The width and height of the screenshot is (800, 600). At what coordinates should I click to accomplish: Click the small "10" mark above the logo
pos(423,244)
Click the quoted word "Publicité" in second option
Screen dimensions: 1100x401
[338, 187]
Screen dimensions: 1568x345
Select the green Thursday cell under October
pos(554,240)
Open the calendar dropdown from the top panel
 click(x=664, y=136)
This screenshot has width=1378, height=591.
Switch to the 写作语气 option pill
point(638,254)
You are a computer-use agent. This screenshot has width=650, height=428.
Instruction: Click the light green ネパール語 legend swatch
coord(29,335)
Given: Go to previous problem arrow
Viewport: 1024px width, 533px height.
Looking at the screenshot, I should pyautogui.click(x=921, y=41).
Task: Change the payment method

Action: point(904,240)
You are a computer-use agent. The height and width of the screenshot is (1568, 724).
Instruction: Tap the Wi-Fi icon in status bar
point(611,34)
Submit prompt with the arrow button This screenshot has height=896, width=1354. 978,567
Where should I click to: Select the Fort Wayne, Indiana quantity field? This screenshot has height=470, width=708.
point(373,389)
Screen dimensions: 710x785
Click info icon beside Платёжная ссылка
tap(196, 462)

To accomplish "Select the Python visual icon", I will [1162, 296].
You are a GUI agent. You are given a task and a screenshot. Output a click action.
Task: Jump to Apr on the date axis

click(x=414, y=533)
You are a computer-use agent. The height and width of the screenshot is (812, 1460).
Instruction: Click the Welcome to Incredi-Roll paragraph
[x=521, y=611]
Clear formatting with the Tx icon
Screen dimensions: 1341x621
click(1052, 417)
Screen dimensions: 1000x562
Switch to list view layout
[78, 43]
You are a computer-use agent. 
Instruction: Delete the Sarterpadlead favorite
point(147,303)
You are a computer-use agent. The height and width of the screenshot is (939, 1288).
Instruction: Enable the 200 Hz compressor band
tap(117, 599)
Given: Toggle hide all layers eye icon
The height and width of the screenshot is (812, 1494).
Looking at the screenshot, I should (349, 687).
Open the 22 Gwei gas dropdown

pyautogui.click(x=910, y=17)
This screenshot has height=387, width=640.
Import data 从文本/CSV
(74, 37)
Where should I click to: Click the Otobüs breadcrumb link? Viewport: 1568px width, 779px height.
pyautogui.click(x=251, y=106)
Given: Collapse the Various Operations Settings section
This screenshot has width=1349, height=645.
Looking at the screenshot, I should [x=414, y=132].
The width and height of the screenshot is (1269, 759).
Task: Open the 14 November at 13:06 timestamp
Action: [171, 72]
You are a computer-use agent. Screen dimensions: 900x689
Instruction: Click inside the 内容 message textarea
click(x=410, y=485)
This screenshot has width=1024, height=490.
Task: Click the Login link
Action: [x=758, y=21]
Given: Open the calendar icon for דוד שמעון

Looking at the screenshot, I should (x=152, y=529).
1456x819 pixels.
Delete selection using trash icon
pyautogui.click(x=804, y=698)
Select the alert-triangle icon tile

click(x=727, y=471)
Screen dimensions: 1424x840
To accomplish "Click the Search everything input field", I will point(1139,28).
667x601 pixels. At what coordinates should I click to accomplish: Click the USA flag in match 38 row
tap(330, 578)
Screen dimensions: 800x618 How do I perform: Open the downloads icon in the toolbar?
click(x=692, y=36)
|---|
## ACTION ITEM
Check each line of the listing above. Copy the ones with the word "arrow".

## ANSWER TO THIS EXERCISE
Given: Go to previous problem arrow
Submit prompt with the arrow button This screenshot has height=896, width=1354. 978,567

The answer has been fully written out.